「また、仏の弟子たちの順位は、大乗であろうと、小乗であろうと、第一は比丘、第二は比丘尼、第三は優婆塞、第四は優婆夷と、そうなっている。この順位は、天上界のものも人間界のものもみな知っているところで、昔から変わりはない。とするならば、仏弟子の第二位たる比丘尼は、転輪聖王にもすぐれ、帝釈天にもすぐれたものであろう。及ばないところはありえないのである。しかるに、いま比丘尼は入るべからずとする道場をみれば、田夫・野人・農夫・樵夫などもやたらに入っており、ましてや国王・大臣・百官・宰相などは勿論である。田夫などと比丘尼と、その学問を論じ、位階を論じたならば、その優劣はどうであろうか。たとい世俗の立場からいっても、仏法の立場からいっても、比丘尼のそれには、田夫・野人はとても及びもつかない。このはなはだしい困難は、この小国において見るところであって、三界の慈父たる仏の御弟子が、この国では道場に入ることを許されないなど、まことに悲しむべきことではある。」(道元:正法眼蔵・礼拝骨髄)

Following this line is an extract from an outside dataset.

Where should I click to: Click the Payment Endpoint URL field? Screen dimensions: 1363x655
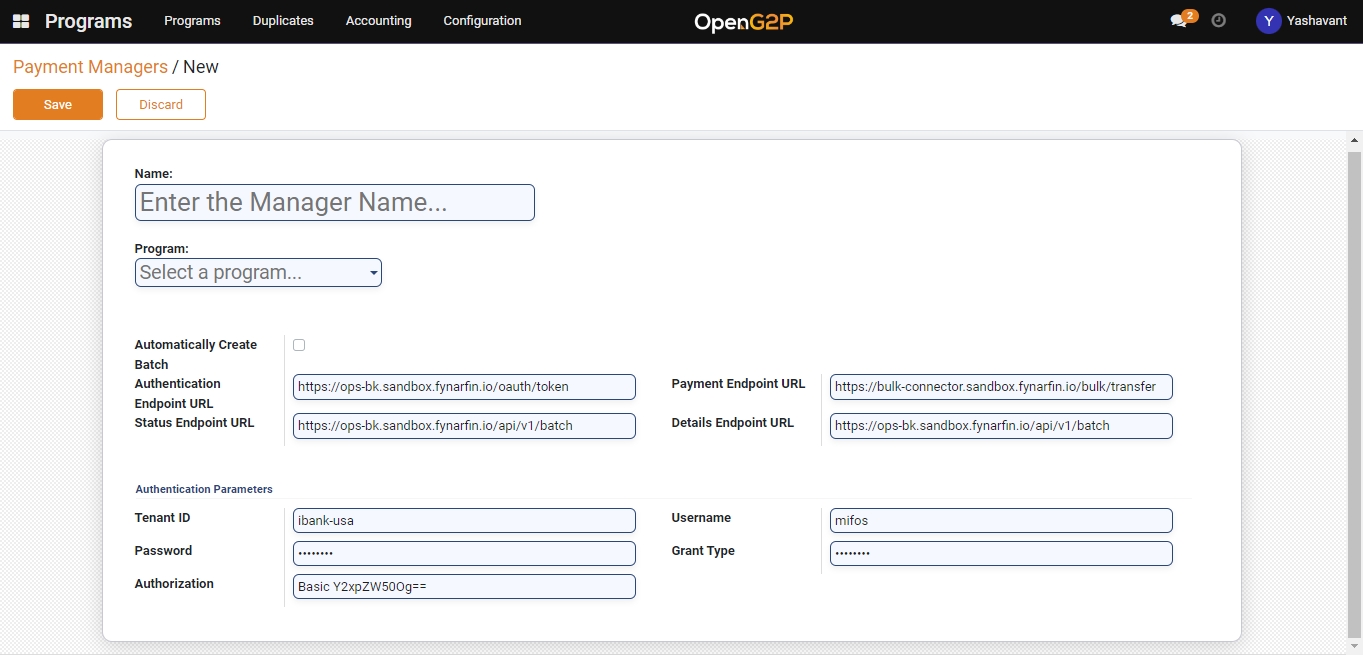tap(1000, 387)
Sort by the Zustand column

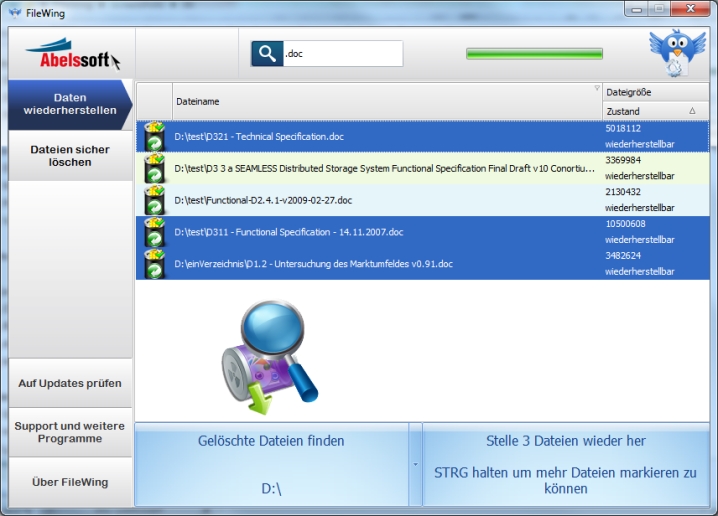pos(655,111)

原文「また仏弟子の位は、菩薩にもあれ、たとひ声聞にもあれ、第一比丘、第二比丘尼、第三優婆塞、第四優婆夷、かくのごとし。この位、天上・人間ともにしれり、ひさしくきこえたり。しかあるを、仏弟子第二の位は転輪聖王よりもすぐれ、釈提桓因よりもすぐるべし。いたざるところあるべからず。いはんや小国辺土の国王・大臣の位にならぶべきにあらず。いま比丘尼いるべからずといふ道場をみるに、田夫・野人・農夫・樵翁みだれ入る。いはんや国王・大臣・百官・宰相、たれか入らざるあらん。田夫等と比丘尼と学道を論じ得位を論ぜんに、勝劣つひにいかん。たとひ世法にて論ずとも、たとひ仏法にて論ずとも、比丘尼のいたらんところへ、田夫野人あへていたるべからず。錯乱のきなはだしき、小国はじめてこのあとをのこす。あはれむべし。三界慈父の長子、小国にきたりてふさぎていたらしめざるとろありき。」